PROVIDED RECORDS below:

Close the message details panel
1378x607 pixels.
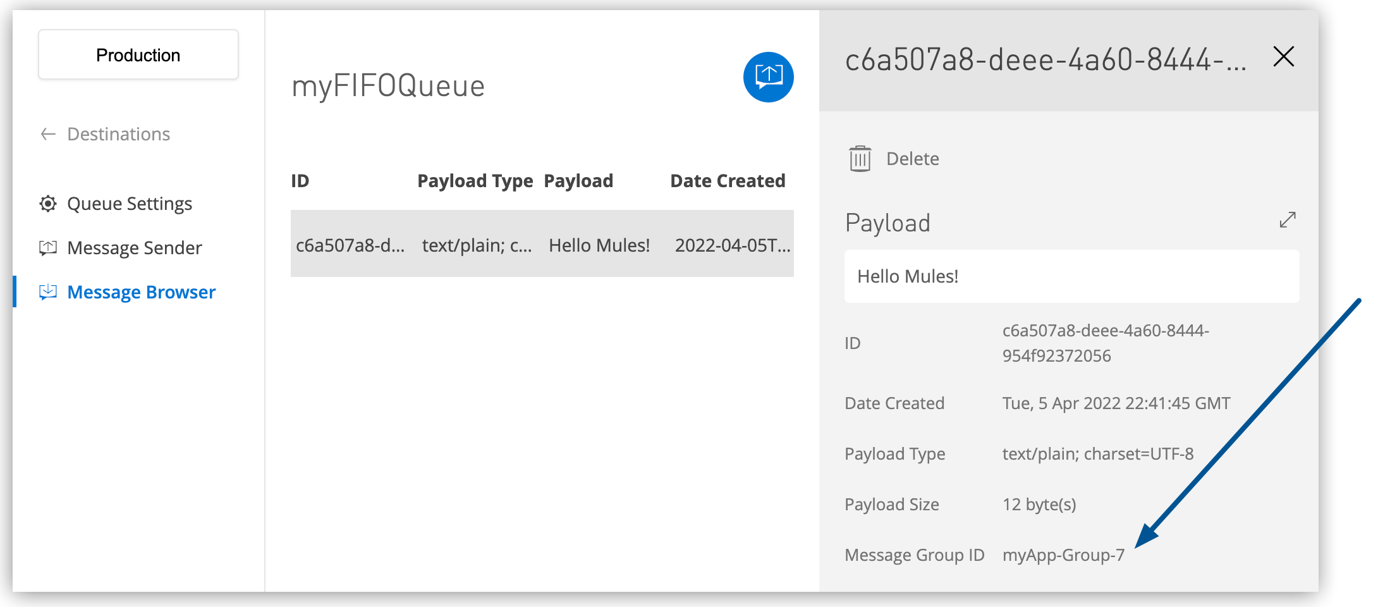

End of PROVIDED RECORDS.
PROVIDED RECORDS below:

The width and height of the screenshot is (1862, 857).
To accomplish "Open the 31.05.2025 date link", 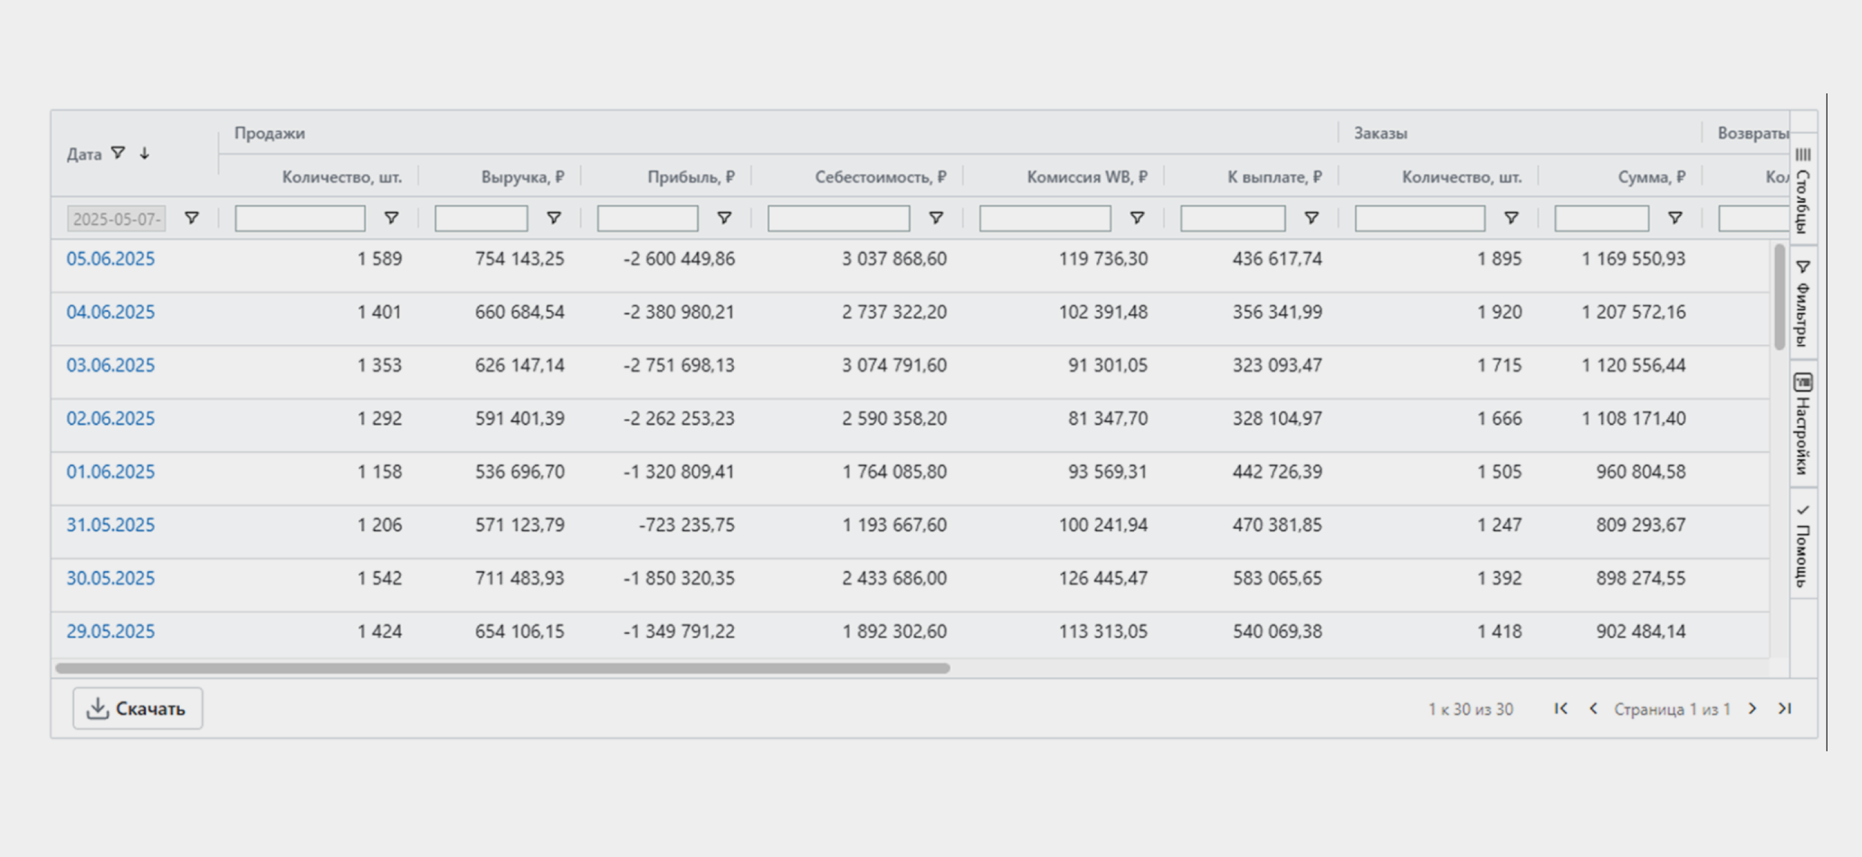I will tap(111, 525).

End of PROVIDED RECORDS.
PROVIDED RECORDS below:

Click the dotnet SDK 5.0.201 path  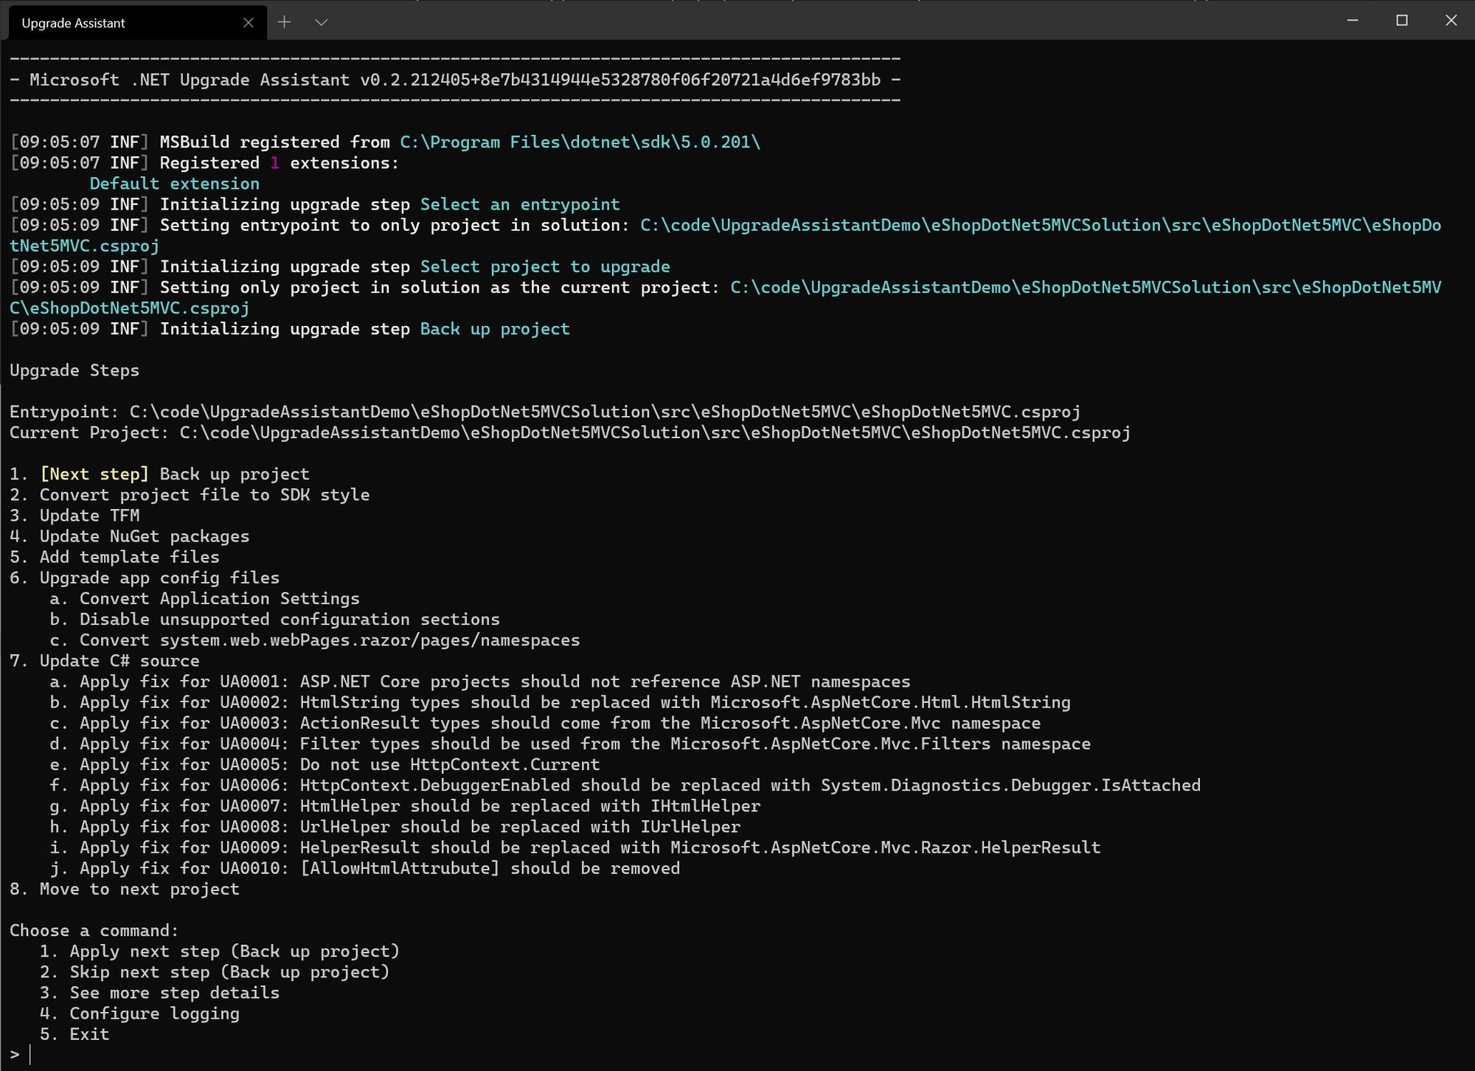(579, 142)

End of PROVIDED RECORDS.

> PROBLEM STATEMENT
Could you restate word for word the lines above, from the one that contains "Close the message details panel" through the one that contains "1378x607 pixels.", and no others?

> THE ANSWER
Close the message details panel
1378x607 pixels.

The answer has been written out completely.